I’m sitting at uni on the Saturday now having worked through two surgical CBL cases (I’m only 3 behind over the whole phase now! 3 cases!), have half a container of Vietnamese saté chicken in the fridge to eat in the next hour or so when I feel snackish, and am reflecting on the week gone and (being the eternal optimist I just described myself as) I’m trying to pick holes in it, and… mostly failing. This week, I’ve had my ego boosted immensely by showcasing a piece of short fiction I wrote to several groups of friends and receiving feedback that basically boils down, to me, as “yep, still got it!” (the piece is called “Fallen” if you’re interested, and it’s on FB); I caught up with several friends, being on break, that made me smile; I spent time with the family which was lovely; I… well, to be honest, I had a week of horrible eating patterns but hey, there was delicious food involved; I managed to get my GP to agree that I should have medicare-assistance for my current physio so it’s free until May; I read three novels… overall, a fairly positive week!
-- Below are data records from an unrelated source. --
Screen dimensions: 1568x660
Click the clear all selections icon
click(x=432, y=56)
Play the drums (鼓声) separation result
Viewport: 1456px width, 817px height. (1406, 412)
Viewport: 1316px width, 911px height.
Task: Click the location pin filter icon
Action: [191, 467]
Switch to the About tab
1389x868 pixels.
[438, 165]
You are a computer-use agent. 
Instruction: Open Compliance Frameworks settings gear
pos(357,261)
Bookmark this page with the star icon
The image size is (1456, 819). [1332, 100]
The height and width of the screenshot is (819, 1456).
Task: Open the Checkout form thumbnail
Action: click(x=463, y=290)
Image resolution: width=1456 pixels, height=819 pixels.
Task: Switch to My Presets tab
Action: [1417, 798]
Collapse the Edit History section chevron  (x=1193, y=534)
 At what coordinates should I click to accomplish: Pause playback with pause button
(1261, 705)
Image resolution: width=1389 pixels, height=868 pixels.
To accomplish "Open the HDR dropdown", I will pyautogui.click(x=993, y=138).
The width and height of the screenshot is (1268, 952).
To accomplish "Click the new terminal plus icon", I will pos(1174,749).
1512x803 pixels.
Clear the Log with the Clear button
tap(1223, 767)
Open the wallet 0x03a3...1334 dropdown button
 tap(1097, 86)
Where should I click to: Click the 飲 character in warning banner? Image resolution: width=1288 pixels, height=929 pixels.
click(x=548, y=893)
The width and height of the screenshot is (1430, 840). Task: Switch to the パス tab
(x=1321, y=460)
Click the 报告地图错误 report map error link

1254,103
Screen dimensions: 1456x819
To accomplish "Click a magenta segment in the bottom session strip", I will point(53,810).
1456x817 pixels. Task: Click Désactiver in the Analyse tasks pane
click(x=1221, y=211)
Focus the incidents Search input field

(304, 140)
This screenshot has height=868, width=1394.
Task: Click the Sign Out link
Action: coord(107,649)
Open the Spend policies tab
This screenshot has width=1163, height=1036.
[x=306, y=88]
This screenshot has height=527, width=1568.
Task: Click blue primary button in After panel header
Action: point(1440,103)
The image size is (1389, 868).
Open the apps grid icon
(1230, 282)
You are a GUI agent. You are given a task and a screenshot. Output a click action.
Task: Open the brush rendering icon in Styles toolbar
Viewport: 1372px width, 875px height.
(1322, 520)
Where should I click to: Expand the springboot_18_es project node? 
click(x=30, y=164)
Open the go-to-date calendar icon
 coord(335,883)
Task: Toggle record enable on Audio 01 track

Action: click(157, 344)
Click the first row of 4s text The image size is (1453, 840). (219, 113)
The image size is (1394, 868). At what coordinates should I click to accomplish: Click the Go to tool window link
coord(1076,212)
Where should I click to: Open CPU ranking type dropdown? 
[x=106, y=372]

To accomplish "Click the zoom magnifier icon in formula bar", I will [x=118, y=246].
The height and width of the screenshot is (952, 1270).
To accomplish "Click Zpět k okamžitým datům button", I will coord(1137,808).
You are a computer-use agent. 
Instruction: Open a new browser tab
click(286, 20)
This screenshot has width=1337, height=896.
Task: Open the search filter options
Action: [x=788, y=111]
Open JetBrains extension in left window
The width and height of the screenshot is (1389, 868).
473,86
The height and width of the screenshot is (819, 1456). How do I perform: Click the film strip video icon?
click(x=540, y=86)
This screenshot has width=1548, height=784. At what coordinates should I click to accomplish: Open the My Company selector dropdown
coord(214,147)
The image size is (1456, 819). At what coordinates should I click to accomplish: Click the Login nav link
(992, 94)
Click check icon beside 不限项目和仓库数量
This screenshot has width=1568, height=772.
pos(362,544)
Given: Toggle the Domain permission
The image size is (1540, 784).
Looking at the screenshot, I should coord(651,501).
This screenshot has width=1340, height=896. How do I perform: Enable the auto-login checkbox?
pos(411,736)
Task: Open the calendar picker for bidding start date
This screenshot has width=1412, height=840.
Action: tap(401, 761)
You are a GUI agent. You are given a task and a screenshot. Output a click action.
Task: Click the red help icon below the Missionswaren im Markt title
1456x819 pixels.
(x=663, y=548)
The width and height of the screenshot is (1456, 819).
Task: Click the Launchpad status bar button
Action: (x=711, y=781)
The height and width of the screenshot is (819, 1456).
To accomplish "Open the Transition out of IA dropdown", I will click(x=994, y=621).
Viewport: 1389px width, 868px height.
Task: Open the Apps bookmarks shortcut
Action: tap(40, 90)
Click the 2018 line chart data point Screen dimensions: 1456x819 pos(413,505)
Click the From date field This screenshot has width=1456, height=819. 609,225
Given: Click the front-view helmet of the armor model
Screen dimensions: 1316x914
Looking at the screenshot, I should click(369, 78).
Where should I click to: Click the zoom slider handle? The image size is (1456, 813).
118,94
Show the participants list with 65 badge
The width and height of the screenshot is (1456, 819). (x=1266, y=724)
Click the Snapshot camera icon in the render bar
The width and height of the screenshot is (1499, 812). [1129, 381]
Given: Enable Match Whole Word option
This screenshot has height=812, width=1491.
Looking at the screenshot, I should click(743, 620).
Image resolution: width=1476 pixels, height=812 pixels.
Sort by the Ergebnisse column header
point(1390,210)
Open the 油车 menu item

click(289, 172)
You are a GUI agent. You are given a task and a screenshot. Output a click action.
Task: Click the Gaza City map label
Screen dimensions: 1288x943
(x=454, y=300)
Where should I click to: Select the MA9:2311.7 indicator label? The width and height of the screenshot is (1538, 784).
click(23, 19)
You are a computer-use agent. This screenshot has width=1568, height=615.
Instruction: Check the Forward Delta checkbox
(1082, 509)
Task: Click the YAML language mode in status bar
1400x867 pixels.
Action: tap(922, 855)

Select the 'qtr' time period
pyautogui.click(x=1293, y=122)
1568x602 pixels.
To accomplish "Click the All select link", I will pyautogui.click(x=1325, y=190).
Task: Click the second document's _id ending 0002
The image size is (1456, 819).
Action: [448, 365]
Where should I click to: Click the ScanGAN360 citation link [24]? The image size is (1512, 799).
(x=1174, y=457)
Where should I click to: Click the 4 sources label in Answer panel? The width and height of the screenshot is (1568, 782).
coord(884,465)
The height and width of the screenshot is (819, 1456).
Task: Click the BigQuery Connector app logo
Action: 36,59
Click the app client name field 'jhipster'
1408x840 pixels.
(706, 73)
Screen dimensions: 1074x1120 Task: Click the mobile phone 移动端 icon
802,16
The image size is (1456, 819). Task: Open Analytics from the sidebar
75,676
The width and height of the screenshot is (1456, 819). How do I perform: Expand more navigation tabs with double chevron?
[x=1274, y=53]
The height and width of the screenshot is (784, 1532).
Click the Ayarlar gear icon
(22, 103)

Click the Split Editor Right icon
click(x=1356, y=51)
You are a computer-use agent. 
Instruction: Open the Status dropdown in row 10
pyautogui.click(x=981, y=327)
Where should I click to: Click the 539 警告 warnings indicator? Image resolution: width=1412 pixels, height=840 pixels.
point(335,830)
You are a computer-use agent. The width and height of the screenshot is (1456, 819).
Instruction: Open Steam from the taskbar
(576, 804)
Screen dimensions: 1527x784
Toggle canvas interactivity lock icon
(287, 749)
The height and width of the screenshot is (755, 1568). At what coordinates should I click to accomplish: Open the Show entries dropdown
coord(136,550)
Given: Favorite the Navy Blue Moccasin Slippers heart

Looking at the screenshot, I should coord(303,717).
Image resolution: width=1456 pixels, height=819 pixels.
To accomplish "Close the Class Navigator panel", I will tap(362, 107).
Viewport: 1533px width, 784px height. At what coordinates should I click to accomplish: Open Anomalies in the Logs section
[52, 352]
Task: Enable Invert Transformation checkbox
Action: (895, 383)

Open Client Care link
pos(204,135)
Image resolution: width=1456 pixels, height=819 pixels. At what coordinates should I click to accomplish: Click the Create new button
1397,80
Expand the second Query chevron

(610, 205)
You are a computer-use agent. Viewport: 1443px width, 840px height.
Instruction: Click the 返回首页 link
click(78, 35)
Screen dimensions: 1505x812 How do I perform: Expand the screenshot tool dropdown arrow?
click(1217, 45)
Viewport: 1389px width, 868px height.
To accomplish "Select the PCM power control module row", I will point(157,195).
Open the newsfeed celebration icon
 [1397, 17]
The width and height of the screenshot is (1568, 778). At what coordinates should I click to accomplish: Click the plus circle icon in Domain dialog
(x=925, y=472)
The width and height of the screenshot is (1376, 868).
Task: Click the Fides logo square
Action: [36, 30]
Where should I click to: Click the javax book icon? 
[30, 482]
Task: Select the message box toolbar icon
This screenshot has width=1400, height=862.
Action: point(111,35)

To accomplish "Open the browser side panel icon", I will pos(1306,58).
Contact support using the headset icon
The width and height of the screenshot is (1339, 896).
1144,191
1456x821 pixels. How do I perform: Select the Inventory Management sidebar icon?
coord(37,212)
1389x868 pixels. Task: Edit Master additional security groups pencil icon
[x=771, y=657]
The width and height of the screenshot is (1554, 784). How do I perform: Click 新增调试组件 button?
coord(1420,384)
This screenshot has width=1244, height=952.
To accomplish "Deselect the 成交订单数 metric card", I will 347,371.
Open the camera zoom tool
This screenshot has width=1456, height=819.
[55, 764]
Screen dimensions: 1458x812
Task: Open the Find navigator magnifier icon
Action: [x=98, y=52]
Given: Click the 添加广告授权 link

There is a slight negative of course in that a young lady seems to be overly enamoured of me in a way that I can’t/won’t return for her, and I’m sad to see it, but that is something that I feel will work out with time. It’s noticeable enough that friends have been commenting, and my response has been “yes, I know, and it makes me feel bad” – I dislike hurting people, in fact I tend to be harder on myself so as to spare others, and this incident is only really proving that point, but I digress. That’s the negative of the week, and as such, well… I can deal with that negative. No choice in the matter!
I suppose there’s another brief negative too in the lack of the company of some people who haven’t been around, either recently or for a long time, but sadly the stars do not always align the way that would be nice, and sometimes the lack makes for a clear head, or at least perspective. I predict, at the moment, that the upswing might just last for a while longer, and isn’t that a happy thought – I’m even planning a poetry collection I think, as I have a few things I want to put together. The last book, letters to Jessica, is a book of love poetry, effectively, and there were I think three specific subject people in the book as well as a few other tangentials. The next collection, well, for some reason I want to write a collection where the title includes the world Conversation, and each poem is actually a real letter or discussion that I wish I could have had/could have with someone(s) special, noone necessarily in particular but a similar theme to ltj. We’ll see.
I do think, though, that Conversations with You makes for a cute sounding title.